L'Île-Saint-Denis (/fr/; lit. 'Saint Denis Island') is a French commune in the northern suburbs of Paris, Île-de-France. It is located 9.4 km from the centre of Paris.

The commune is entirely contained on an island of the Seine, hence its name.

Along with the communes of Saint-Denis and Saint-Ouen-sur-Seine, L'Île-Saint-Denis formed the Olympic Village of the 2024 Summer Olympics. This allowed 85% of athletes to be 30 minutes from their competition venues.

==Heraldry==

| Arms of l'Île-Saint-Denis | The arms of l'Île-Saint-Denis are blazoned : Azure, a castle argent pierced and masoned sable extended by walls argent masoned sable, open of the field, and on a chief Or, a cross gules between 4 alerions azure. |

==Transport==
Several transit connections are located nearby. The closest station to l'Île-Saint-Denis is Saint-Denis station, which is an interchange station on Paris RER line D and on the Transilien Paris - Nord suburban rail line. This station is located in the neighboring commune of Saint-Denis, 0.4 km from the town center of l'Île-Saint-Denis.

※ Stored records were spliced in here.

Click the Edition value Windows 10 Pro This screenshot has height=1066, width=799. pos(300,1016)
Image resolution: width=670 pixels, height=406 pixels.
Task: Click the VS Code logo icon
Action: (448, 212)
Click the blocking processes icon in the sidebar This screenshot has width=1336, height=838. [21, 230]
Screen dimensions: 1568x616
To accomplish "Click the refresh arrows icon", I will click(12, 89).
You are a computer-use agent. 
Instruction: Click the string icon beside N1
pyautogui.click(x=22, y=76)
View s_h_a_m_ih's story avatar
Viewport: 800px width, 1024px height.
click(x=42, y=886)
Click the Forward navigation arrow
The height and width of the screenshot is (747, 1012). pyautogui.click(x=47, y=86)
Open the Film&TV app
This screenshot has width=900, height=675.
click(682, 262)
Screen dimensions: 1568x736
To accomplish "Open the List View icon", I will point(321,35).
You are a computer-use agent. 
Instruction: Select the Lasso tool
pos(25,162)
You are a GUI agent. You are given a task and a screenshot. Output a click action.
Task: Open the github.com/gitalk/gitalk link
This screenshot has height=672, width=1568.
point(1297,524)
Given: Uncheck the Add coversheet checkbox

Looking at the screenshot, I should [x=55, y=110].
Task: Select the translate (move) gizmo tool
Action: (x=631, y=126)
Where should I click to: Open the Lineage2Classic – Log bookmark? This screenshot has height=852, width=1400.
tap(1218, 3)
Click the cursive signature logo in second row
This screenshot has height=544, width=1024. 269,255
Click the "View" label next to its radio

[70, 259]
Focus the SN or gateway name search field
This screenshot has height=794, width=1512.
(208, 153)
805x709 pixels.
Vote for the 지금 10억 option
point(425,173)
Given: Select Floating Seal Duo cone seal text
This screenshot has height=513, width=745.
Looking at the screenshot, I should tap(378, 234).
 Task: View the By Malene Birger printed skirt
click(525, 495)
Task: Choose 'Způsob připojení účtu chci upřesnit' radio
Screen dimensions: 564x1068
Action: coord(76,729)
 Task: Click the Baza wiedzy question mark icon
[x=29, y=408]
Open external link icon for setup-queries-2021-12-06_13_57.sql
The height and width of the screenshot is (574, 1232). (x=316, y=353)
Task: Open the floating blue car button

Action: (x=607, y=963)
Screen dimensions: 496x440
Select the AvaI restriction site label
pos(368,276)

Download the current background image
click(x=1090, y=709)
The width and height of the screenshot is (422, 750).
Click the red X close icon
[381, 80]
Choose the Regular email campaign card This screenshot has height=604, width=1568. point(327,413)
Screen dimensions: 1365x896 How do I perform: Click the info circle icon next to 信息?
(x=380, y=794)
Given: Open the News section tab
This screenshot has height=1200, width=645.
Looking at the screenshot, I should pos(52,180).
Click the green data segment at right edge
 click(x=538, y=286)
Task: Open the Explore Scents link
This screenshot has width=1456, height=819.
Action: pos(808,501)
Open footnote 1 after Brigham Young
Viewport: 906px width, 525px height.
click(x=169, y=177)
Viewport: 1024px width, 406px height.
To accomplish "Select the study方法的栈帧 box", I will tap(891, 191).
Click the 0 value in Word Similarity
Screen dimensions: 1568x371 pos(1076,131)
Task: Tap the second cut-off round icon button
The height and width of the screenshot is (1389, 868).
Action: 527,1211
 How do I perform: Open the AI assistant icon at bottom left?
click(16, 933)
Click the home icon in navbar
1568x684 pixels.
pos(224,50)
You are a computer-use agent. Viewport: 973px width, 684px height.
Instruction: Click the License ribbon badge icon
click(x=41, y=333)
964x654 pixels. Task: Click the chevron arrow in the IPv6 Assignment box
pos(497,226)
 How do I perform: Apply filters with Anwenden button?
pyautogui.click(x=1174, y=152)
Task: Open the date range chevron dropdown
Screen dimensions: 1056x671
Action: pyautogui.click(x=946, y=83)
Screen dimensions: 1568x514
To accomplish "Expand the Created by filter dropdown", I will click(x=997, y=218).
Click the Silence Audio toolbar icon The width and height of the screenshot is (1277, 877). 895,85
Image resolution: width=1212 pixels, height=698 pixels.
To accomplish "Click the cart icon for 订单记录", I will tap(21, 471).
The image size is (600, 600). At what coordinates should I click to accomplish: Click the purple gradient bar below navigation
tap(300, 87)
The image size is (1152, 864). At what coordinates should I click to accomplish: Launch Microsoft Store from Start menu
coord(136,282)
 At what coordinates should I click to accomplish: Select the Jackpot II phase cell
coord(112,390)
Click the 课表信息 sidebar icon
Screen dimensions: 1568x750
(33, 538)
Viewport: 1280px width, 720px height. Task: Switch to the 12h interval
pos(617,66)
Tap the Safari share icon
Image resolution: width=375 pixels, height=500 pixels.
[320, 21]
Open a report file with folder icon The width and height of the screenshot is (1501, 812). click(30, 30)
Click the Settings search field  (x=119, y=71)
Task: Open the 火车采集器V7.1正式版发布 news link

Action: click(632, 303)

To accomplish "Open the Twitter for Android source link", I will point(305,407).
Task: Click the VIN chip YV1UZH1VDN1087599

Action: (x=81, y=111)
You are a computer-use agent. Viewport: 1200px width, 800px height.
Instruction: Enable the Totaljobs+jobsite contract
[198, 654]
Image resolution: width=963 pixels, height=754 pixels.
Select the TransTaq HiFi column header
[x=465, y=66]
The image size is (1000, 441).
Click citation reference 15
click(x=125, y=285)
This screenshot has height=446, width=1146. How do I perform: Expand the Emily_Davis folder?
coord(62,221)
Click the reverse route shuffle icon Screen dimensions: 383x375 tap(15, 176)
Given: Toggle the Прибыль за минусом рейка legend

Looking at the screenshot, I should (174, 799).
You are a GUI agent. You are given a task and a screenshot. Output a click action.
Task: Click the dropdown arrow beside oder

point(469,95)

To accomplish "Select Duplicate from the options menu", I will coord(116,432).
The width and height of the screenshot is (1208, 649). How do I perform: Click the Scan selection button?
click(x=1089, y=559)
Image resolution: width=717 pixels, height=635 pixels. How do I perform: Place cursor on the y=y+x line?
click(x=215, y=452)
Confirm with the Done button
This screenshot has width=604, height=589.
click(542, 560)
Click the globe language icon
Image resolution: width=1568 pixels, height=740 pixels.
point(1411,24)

Tram T1 stops near Île-Saint-Denis's town hall. Bus route 237 runs along the length of the island.

==Demographics==
The island is the result of the joining of several smaller islands (which helps explain its current length): L'île Saint-Denis, l'île Saint-Ouen, l'île des Vannes and l'île du Châtelier.

Since the 1960s l'Île-Saint-Denis has housed immigrants, mostly from North African countries. Nadir Dendoune, a local author, said that l'Île-Saint-Denis had racial and ethnic diversity in the 1980s, as the neighborhood housed various groups of poor people, including Arabs, Black people, ethnic French, and other Europeans, and that at that time half of the students in area schools were White. In 2005, according to Dendoune, few of the students were White.

==Education==
There are three primary schools in the commune: École Samira Bellil, École Paul Langevin, and École Jean Lurçat.

Collège Alfred Sisley, a junior high school, is on the island.